Provai ad annuire ma ogni movimento della testa mi provocava fitte e capogiri. Avevo la sensazione che la mia faccia fosse bianca come un lenzuolo.

"Forse dovresti mangiare qualcosa". Mi diresse verso il profumo di uova e pancetta, allontanò una sedia dal tavolo e mi fece sedere.

Mi riempì un bicchiere di succo d'arancia e lo trangugiai tutto d'un sorso. Avevo la gola arsa dalle lacrime che non avevo versato.

Tendevo le orecchie, attenta ad ogni rumore della casa. Accanto a Stephen mi sentivo al sicuro, ma non potevo dimenticare che pochi metri più in là c'era uno degli uomini che avevano popolato i miei incubi per otto lunghissimi anni. Dovevo andarmene. Mangiare in fretta e fuggire senza far insospettire Stephen.

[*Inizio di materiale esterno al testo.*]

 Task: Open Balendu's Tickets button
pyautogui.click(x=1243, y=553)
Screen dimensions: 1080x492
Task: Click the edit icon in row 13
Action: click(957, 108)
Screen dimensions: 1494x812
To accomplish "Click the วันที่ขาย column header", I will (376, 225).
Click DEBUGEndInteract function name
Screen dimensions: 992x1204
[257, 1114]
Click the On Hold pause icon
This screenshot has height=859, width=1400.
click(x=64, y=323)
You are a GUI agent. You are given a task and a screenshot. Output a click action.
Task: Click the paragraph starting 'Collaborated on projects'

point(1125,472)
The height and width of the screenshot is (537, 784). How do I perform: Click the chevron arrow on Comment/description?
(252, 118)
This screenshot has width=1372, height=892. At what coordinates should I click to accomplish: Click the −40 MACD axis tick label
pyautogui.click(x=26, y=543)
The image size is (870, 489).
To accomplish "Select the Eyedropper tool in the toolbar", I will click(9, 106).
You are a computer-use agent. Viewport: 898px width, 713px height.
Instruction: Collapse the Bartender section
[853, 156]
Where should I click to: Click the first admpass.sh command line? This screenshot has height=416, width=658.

Il suo sguardo era teso, preoccupato. Mi fissava da sotto le sue lunghe ciglia, in silenzio. Aveva sentito qualcosa di quello che c'eravamo detti suo padre ed io? Era per questo che mi studiava così? Ricambiai lo sguardo, cercando di recitare alla perfezione la parte dell'innocente.

"Ora tocca a te", dissi, giusto per distrarlo. "Presentarti ufficialmente a mio padre, intendo".

Lo sguardo nei suoi occhi rimase vuoto, senza la minima ombra di eccitazione. Era perso dietro una sequenza di pensieri, mi fissava senza vedermi.

Aggrottai la fronte, sorpresa. Era strano che, dopo aver insistito tanto per ufficializzare quello che c'era tra noi, di punto in bianco non si mostrasse entusiasta.

"Non ho idea di come la prenderà ma sarà bene spianare il terreno", continuai, parlando un po' più forte. "Sai, ci tengo alla tua vita".

All'improvviso sbatté le palpebre, scattando come se gli avessi tirato un calcio negli stinchi. "Che hai detto?".

Mi accigliai. "Non hai sentito una sola parola di quello che ho detto, vero?".

Infilzò rabbioso un pezzo di pancetta. "Ero un po' distratto. Non sei l'unica ad avere dei problemi, sai?".

Abbassai lo sguardo. Non era da lui comportarsi in quel modo. Cosa stava succedendo?

"Forse è meglio che vada via", azzardai, alzandomi.

Con uno scatto fulmineo della mano mi bloccò il polso. "Ti accompagno".

"Non ce né bisogno. Devo solo passare a casa a farmi una doccia e poi andrò a lavorare".

Sollevò le spalle.

"Sul serio Stephen".

"Ti accompagno comunque", ribadì, infastidito da qualcosa.

Senza mollare il mio polso mi trascinò verso la porta sul retro. Faticai a tenere il suo passo lungo lo stretto vialetto che portava al garage e più di una volta inciampai, rischiando di finire a faccia a terra. Probabilmente, se fossi caduta, mi avrebbe sollevata di peso usando una mano sola. Mi lasciò libera solo davanti alla sua Audi e a quel punto inciampai ancora e barcollai contro la portiera. La pelle sul polso mi si era arrossata.

"Sali", ordinò, brusco, e a grandi passi fece il giro al cofano, mettendosi al volante.

Mi sentivo completamente spiazzata dal suo cambio d'umore e aspettai di proposito che accendesse il motore prima di voltarmi a guardarlo. Non avevo la più pallida idea del perché il suo umore fosse cambiato, ma conoscendolo sapevo bene di quanto potesse essere passeggero il suo buon umore.